We have the great privilege today of Chris Hughes‘ visit to Andover.  Chris graduated from Phillips Academy in 2002.  He returns today to teach a master-class with me, to give the All School Meeting address, and to meet with various groups on campus.  The master class takes as its starting point a text: Hannah Arendt’s lecture entitled “Personal Responsibility Under Dictatorship,” published in the book “Responsibility and Judgment.”  In this lecture, delivered in 1964, Arendt responded to criticism of things she previously wrote about the trial of the Nazi leader Eichmann.  The students in the room today come from two classes, one in our Religion and Philosophy department (taught by Tom Hodgson) and one on bioethics (team-taught by Vincent Avery and Christine Marshall-Walker).

Chris starts the class by asking a student to read aloud a section from near the end of Arendt’s lecture: “The total moral collapse of respectable society during the Hitler regime may teach us that under such circumstances those who cherish values and hold fast to moral norms and standards are not reliable: we now know that moral norms and standards can be changed overnight, and that all that then will be left is the mere habit of holding fast to something.”  Chris asks the group if norms can be changed as quickly as table manners.

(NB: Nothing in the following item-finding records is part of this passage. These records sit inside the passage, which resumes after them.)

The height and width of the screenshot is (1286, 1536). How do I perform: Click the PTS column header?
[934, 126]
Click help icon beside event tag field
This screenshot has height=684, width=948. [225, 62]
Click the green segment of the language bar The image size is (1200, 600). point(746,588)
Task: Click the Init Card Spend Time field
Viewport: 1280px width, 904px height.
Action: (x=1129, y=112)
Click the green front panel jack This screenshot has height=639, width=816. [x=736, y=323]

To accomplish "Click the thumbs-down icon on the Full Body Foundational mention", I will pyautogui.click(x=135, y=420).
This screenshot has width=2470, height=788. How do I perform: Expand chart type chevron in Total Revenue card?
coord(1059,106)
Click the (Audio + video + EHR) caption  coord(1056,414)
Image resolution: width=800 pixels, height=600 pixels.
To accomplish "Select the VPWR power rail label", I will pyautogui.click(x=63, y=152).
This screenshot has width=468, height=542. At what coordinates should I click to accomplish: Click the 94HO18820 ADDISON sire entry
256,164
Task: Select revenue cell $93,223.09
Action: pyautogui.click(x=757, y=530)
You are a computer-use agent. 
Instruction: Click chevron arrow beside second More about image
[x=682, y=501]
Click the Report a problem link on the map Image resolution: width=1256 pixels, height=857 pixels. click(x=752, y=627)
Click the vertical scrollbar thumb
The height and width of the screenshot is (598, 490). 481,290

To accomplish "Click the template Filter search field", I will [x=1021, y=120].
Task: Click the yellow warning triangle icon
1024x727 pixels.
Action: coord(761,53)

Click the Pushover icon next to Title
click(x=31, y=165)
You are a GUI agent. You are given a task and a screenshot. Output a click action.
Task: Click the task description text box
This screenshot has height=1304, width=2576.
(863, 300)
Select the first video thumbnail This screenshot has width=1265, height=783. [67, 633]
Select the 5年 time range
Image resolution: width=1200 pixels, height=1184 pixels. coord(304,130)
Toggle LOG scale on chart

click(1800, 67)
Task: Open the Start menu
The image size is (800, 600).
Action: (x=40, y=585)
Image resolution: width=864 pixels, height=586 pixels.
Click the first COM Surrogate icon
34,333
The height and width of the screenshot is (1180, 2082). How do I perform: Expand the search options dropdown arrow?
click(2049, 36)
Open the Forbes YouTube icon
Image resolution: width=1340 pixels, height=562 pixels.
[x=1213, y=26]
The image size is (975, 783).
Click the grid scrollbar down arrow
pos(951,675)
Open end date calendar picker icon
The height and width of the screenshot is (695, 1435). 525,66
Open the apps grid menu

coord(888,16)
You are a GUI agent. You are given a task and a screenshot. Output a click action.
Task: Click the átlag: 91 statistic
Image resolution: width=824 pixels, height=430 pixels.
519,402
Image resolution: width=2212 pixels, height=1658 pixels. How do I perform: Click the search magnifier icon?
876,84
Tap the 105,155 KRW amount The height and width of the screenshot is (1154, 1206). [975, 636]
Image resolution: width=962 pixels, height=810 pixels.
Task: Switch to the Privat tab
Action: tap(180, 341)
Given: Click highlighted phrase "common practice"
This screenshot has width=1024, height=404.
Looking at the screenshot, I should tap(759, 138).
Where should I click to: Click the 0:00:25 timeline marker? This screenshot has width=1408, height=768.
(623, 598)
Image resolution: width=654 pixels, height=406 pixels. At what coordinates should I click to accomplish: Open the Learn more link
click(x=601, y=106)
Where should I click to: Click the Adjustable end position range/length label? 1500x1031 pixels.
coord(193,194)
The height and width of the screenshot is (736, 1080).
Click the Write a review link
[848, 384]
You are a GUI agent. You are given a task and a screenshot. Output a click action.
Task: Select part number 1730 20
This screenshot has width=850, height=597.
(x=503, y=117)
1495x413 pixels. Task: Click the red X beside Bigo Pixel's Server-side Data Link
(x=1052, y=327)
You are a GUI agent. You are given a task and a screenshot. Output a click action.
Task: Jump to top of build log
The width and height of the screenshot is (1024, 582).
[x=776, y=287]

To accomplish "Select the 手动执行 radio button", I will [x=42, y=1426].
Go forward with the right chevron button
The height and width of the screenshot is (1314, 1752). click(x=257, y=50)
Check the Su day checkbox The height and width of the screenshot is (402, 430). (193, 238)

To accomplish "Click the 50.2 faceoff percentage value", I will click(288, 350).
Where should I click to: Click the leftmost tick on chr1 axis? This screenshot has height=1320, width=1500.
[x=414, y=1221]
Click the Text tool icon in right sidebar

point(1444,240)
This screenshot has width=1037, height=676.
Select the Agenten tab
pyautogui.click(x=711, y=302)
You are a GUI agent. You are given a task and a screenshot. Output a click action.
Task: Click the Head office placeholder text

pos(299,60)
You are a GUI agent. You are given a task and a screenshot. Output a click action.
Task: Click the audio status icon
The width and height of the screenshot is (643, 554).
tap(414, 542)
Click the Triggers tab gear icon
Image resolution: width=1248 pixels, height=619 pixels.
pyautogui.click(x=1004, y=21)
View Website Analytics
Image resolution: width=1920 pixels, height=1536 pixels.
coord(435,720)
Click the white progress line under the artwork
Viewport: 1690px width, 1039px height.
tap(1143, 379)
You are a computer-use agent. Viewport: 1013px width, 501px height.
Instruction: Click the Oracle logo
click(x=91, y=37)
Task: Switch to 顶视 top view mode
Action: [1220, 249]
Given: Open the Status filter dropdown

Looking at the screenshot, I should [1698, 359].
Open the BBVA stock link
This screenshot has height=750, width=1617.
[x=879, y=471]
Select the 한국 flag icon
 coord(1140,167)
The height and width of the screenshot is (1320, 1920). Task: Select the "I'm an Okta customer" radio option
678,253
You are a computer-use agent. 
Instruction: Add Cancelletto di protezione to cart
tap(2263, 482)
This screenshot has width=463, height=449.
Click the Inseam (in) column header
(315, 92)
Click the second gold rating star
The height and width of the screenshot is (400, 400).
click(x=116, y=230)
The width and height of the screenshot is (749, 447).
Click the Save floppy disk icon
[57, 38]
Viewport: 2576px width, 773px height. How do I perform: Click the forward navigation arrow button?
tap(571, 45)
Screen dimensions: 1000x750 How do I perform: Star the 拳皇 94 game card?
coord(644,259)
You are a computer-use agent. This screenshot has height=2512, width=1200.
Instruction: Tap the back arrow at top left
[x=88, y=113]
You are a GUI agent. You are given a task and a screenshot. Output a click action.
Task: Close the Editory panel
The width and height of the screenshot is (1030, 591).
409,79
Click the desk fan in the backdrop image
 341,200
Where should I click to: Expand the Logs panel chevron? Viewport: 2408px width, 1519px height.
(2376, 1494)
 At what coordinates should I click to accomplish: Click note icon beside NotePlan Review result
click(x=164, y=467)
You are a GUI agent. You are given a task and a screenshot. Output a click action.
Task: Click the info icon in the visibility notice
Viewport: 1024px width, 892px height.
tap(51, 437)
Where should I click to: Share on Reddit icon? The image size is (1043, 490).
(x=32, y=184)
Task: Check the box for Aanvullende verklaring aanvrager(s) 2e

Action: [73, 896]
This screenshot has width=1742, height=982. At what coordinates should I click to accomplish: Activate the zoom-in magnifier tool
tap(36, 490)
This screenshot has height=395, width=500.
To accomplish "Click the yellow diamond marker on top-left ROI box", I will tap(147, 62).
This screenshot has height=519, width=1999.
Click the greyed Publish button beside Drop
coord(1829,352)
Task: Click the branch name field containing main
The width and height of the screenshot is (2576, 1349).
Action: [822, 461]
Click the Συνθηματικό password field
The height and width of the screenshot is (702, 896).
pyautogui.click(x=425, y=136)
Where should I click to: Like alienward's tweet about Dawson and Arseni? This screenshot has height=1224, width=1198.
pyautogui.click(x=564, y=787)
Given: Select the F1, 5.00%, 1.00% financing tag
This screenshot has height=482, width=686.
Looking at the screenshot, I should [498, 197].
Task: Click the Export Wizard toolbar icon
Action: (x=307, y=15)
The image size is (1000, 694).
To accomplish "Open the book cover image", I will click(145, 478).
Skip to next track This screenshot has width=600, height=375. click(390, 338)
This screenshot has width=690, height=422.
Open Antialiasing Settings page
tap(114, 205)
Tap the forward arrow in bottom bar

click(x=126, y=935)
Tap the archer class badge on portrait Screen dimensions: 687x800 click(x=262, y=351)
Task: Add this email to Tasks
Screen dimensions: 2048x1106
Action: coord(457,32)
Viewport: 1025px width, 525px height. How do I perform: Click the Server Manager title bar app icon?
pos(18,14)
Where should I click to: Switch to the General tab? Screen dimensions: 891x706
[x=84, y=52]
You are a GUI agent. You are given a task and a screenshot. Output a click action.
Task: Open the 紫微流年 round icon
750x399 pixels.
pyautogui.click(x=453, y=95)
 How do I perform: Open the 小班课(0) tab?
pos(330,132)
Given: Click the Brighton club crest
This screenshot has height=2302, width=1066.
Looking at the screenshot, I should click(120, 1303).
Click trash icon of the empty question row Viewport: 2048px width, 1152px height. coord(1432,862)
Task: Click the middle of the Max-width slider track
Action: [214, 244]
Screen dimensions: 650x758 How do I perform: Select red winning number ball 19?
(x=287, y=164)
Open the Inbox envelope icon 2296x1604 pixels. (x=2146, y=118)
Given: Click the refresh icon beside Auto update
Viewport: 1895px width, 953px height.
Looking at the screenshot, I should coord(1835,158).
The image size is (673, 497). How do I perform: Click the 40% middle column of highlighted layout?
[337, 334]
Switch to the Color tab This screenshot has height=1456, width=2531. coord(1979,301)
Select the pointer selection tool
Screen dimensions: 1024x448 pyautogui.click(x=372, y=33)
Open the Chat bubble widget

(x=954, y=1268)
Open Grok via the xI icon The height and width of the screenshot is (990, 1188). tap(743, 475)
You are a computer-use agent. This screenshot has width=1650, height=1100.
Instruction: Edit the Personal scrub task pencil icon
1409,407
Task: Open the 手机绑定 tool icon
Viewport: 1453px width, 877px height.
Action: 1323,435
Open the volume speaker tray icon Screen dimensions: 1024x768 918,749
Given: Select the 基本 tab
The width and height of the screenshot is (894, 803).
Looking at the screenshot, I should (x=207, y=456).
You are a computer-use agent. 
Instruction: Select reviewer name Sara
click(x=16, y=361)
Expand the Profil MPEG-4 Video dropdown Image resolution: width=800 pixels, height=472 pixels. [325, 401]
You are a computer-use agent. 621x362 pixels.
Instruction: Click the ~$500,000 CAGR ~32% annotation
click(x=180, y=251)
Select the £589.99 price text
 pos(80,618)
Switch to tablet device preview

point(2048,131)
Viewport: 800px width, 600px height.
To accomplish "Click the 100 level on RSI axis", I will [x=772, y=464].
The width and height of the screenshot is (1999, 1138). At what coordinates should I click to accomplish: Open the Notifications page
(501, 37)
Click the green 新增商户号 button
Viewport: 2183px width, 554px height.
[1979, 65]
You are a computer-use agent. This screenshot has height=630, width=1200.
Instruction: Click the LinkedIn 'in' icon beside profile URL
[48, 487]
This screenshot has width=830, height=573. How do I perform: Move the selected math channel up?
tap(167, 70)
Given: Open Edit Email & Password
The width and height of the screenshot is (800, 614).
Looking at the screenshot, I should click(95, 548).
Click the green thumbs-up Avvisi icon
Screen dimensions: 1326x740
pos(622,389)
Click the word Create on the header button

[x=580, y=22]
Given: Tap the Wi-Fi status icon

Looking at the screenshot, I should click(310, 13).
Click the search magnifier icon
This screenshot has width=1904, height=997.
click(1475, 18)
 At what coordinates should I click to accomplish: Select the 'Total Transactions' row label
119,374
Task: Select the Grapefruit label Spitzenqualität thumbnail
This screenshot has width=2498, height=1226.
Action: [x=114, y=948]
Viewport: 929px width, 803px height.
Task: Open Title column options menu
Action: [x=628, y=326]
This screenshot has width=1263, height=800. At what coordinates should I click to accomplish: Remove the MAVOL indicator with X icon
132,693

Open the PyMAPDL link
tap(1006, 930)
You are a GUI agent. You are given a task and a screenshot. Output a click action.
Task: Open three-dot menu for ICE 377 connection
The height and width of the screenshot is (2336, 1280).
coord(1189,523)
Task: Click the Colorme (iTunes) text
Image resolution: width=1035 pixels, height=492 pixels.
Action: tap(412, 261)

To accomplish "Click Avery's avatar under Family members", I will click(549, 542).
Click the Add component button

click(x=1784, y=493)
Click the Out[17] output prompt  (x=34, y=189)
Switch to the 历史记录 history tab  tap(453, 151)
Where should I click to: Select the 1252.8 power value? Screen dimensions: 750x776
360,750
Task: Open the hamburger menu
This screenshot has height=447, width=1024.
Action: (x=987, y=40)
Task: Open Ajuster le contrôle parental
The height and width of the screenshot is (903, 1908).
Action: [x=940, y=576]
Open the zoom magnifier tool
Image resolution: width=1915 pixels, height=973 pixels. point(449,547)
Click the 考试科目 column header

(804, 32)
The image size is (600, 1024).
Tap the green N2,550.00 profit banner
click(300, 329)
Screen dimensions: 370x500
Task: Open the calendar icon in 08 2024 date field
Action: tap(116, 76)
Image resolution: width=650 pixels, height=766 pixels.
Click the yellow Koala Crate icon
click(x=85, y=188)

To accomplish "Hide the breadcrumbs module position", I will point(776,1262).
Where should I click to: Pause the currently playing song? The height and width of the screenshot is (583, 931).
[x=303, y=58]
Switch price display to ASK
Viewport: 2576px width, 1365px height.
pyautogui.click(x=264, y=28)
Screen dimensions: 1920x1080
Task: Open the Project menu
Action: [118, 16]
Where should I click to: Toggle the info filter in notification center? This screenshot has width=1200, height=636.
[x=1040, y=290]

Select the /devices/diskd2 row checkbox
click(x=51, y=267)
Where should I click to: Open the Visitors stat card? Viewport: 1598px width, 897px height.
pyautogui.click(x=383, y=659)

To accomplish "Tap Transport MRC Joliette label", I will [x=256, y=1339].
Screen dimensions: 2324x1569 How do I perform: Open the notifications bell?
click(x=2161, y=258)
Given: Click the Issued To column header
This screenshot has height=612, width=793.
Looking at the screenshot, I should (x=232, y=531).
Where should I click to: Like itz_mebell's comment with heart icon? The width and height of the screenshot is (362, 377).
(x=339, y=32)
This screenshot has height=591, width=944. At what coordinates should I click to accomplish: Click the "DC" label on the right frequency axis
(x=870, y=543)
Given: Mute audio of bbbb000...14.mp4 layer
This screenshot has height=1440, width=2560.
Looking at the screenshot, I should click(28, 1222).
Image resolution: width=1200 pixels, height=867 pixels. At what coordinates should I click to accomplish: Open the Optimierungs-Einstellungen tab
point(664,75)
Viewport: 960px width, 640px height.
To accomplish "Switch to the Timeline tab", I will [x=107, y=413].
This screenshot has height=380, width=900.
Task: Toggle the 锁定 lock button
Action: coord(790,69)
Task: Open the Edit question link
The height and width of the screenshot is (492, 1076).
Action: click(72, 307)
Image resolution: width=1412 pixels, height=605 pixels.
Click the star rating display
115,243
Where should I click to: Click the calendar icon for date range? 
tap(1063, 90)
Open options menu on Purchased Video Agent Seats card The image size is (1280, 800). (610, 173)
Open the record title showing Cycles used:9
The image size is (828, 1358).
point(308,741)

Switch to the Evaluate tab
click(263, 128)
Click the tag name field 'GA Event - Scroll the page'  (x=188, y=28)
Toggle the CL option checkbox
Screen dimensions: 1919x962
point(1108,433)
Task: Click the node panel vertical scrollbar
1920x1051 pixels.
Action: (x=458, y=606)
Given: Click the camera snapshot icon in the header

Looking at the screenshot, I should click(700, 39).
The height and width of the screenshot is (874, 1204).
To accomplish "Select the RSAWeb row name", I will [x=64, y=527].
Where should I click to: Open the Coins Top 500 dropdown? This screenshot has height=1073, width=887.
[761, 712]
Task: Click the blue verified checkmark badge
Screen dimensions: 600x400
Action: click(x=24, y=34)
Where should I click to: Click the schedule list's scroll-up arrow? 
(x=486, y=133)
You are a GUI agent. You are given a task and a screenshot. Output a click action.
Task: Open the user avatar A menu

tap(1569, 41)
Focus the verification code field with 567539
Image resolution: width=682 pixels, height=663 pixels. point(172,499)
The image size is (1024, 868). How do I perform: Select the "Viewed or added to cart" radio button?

The class also focuses for most of the discussion on the role of non-participants in societies.  Arendt says that “the nonparticipants; called irresponsible by the majority, were the only ones who dared judge by themselves.”  Does opting-out of a society enable you to preserve your values?  What does it mean, in fact, to “opt out” of a society?  The class debates whether it is different to opt out of Nazi Germany; America during the McCarthy era; Apartheid South Africa (was Albie Sachs right that only a few hundred whites took any personal risk in resisting the Apartheid regime?); and today, in the “consumerist” society prevalent in most countries in Western Europe and North America, for instance.

Chris stresses the difficulty of total opting out: it is almost impossible not to be ensconced in a body politic.  It is extremely hard not to pay some taxes to support a system; to be, at a minimum, a bystander to important events in the lives of others; to have a voice in the society, whether in public or in private.

We explored the distinction between non-participation and non-obedience.  The students are not sold on the extent to which Arendt praises the non-participants, seeing non-obedience — more actively opposing a system — as essential to positive change.  The text splices the difference between “supporting” a regime and “obeying” it.  The exposure of this tension, which comes in at the end of the essay, may be the most important point.

One of our core jobs as teachers at Phillips Academy, as stated in our school’s constitution from 1778, is to help develop not just the minds but also the morals of the students in our care.  Conversations, such as the one led by Chris today and others led by our faculty on every day on campus, are essential aspects of this kind of an education.